[What needs to be done]: What follows is a set of records; give them all back exactly.

[Data to process]:
====

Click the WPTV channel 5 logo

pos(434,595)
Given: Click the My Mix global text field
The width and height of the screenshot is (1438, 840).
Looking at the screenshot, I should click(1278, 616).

====

[Exercise solution]:
Click the WPTV channel 5 logo

pos(434,595)
Given: Click the My Mix global text field
The width and height of the screenshot is (1438, 840).
Looking at the screenshot, I should click(1278, 616).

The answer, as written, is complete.